[Start of section]

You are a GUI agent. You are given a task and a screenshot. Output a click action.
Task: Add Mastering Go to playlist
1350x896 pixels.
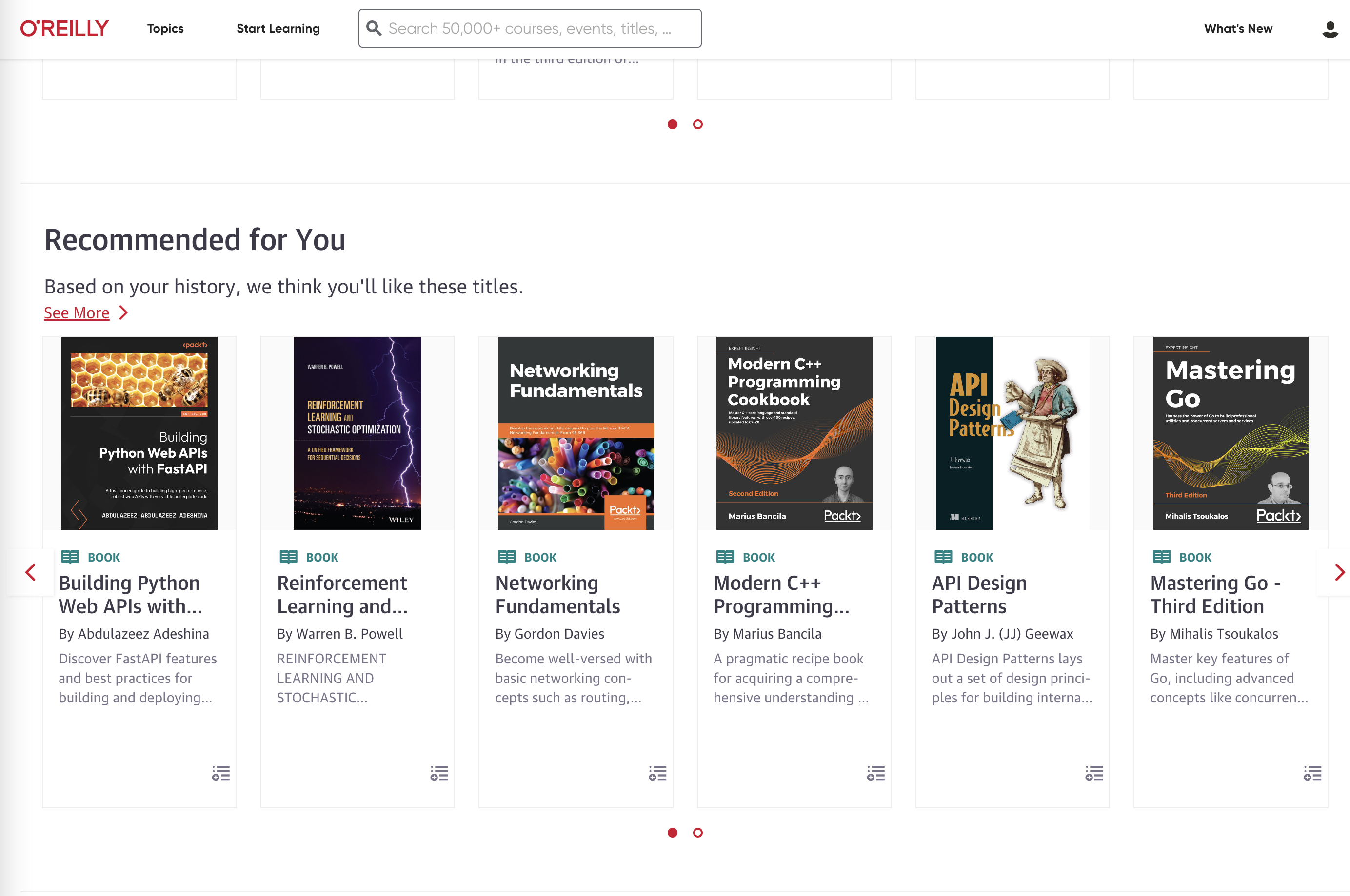[x=1312, y=773]
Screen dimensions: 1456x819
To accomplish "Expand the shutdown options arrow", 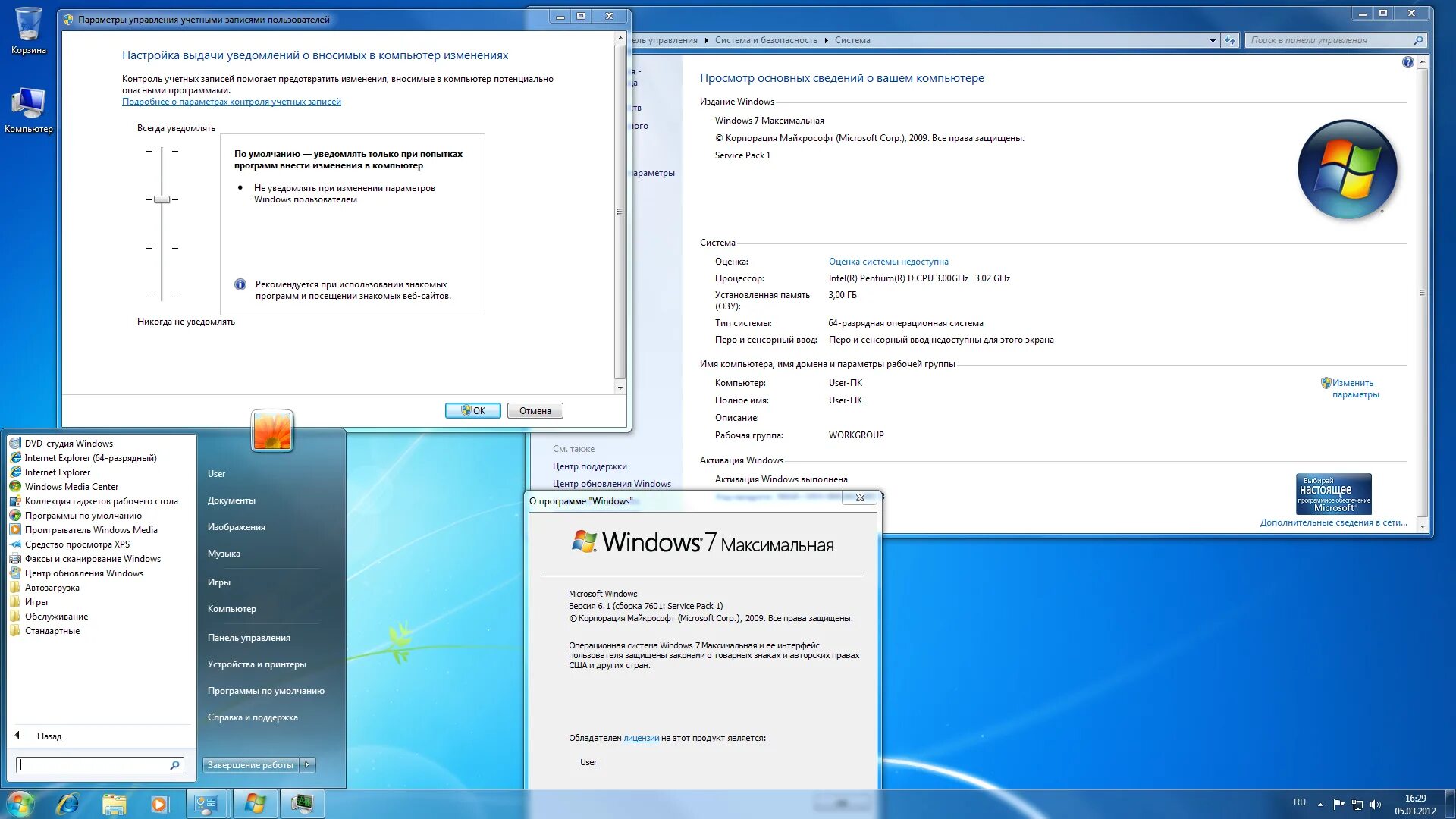I will (307, 765).
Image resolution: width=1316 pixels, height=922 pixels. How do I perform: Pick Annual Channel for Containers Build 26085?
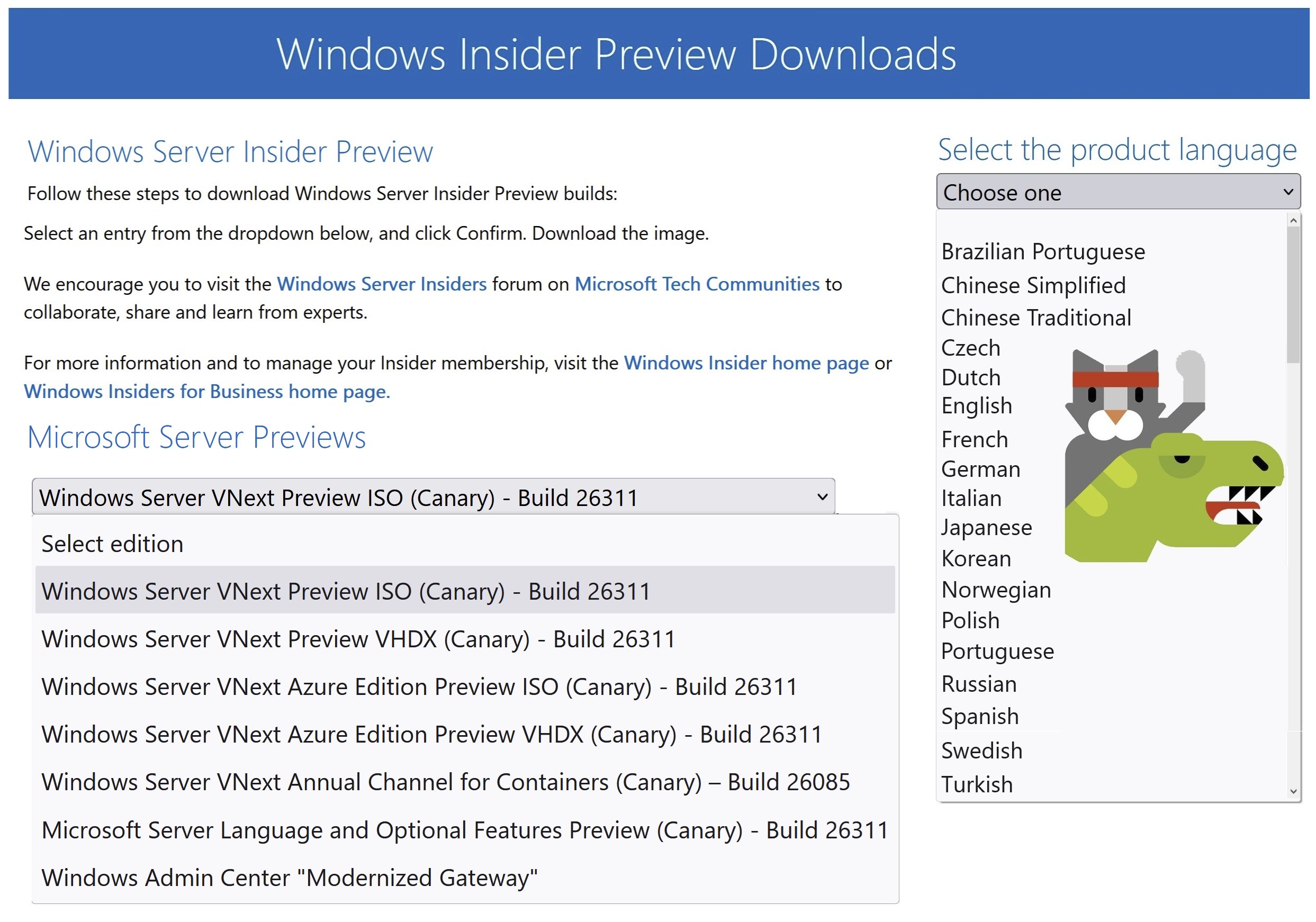(445, 782)
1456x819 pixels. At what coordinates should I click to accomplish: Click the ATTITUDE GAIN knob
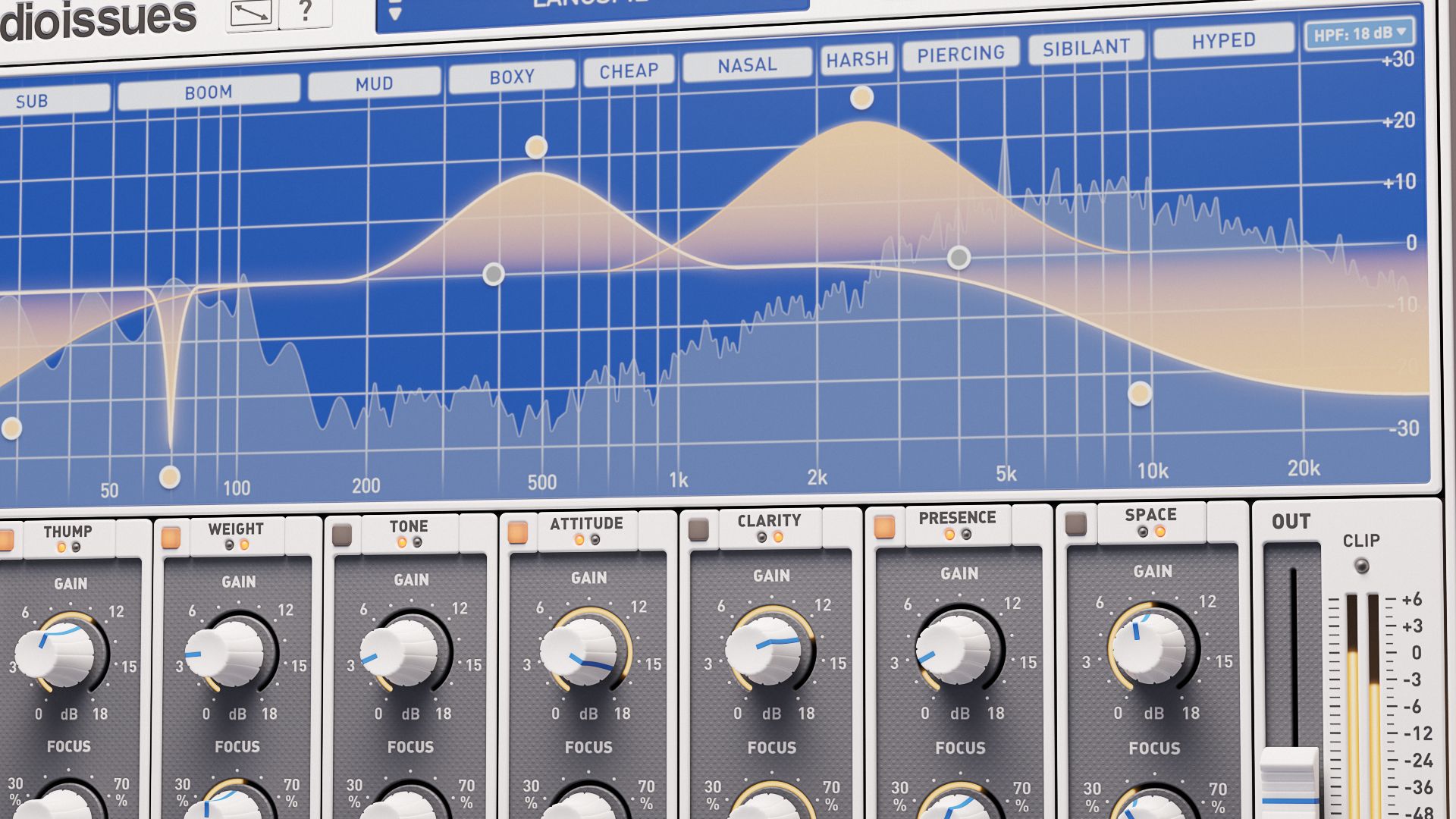coord(582,652)
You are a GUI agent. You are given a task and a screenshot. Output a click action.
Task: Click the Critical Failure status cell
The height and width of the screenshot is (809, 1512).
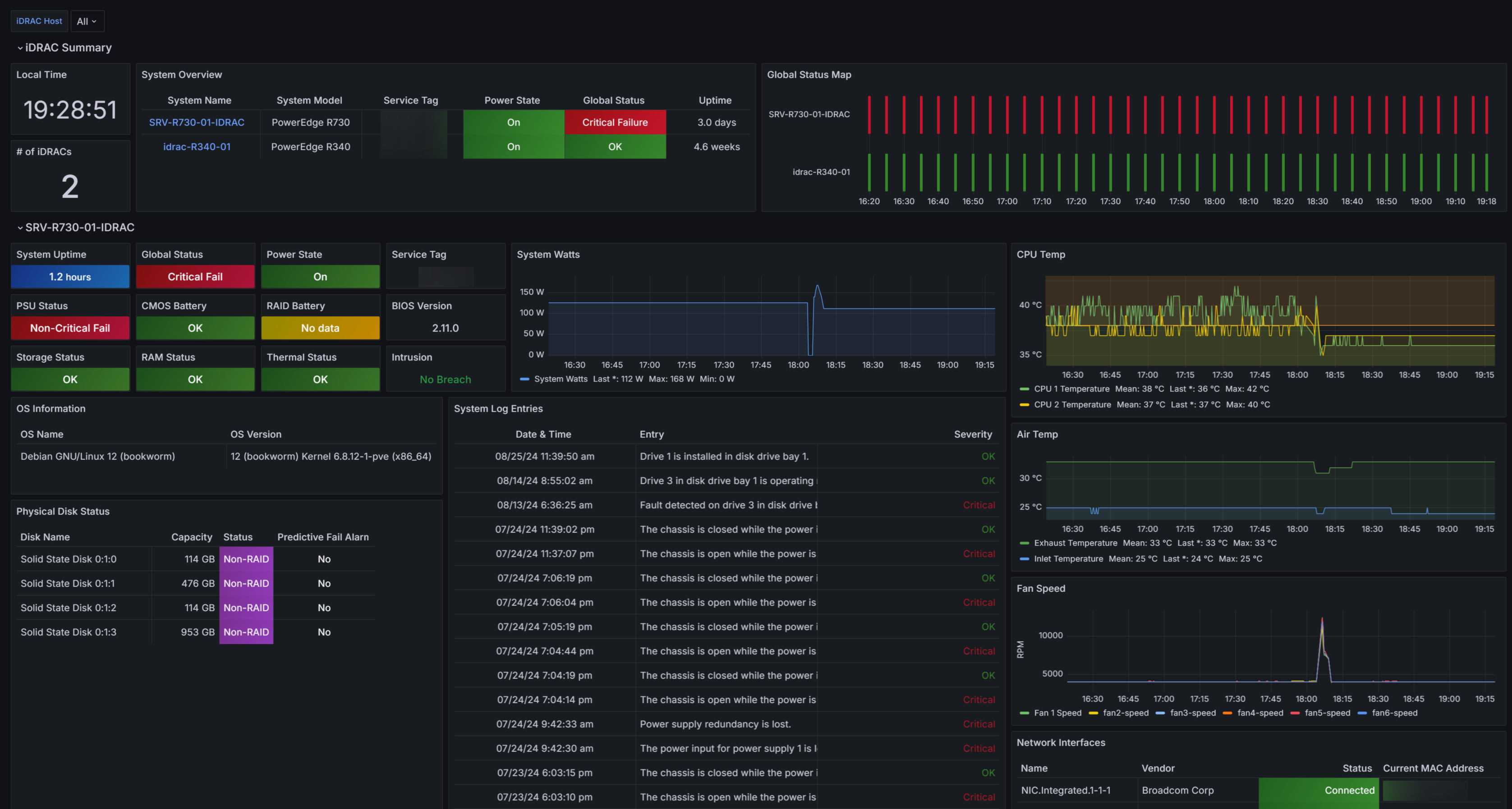point(615,123)
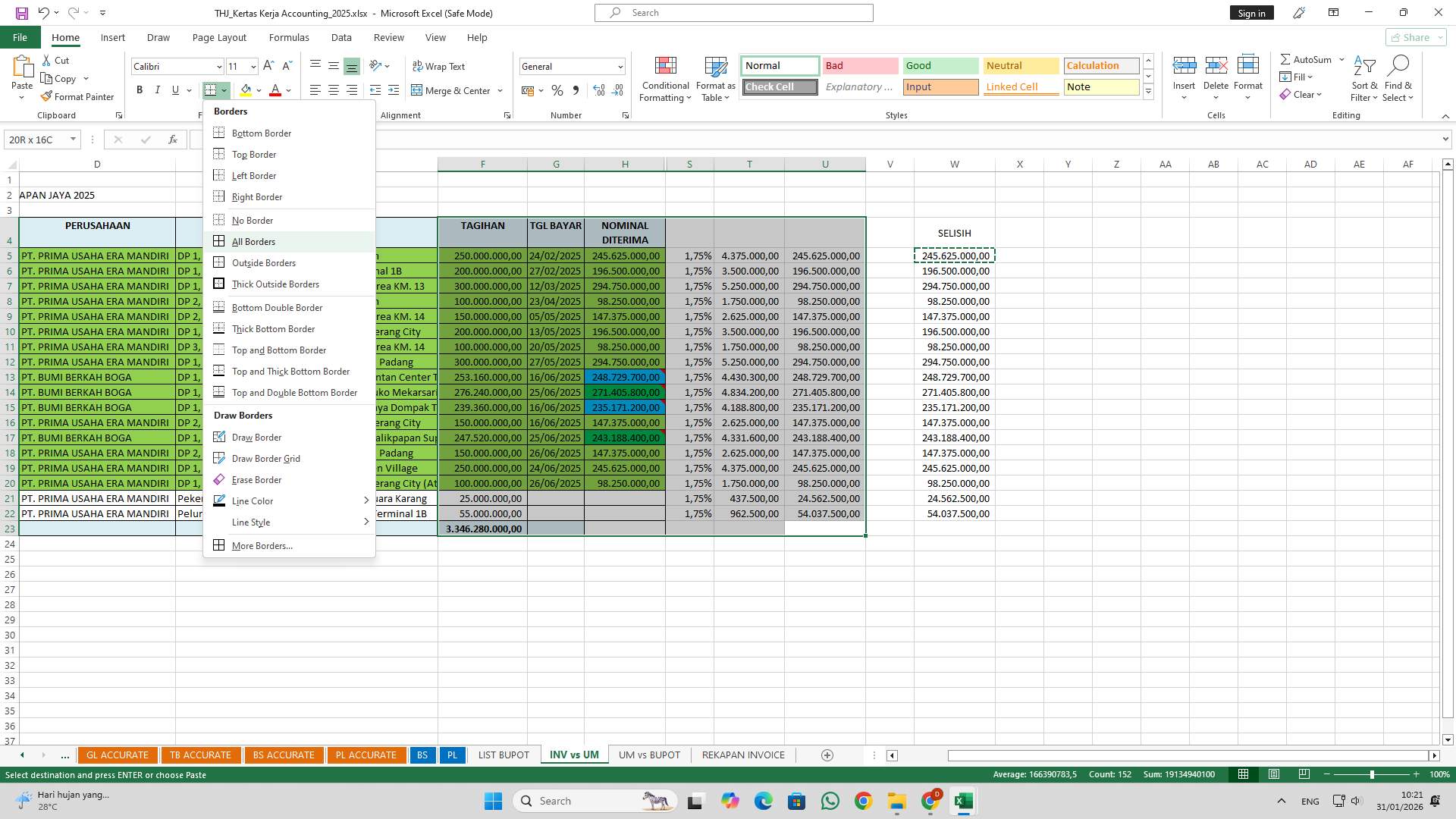Toggle bold formatting
This screenshot has width=1456, height=819.
pos(140,90)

[End of section]

* [Problem]: Reproduce word for word the lines from the line with "Image resolution: width=1316" to the end of the entries above, both included, but leave the pictures out.

* [Solution to this exercise]:
Image resolution: width=1316 pixels, height=922 pixels. How do I perform: Pick Annual Channel for Containers Build 26085?
(445, 782)
1456x819 pixels. At what coordinates should I click to accomplish: Click the ATTITUDE GAIN knob
coord(582,652)
You are a GUI agent. You are given a task and a screenshot. Output a click action.
Task: Click the Critical Failure status cell
The height and width of the screenshot is (809, 1512).
point(615,123)
Toggle bold formatting
This screenshot has width=1456, height=819.
pos(140,90)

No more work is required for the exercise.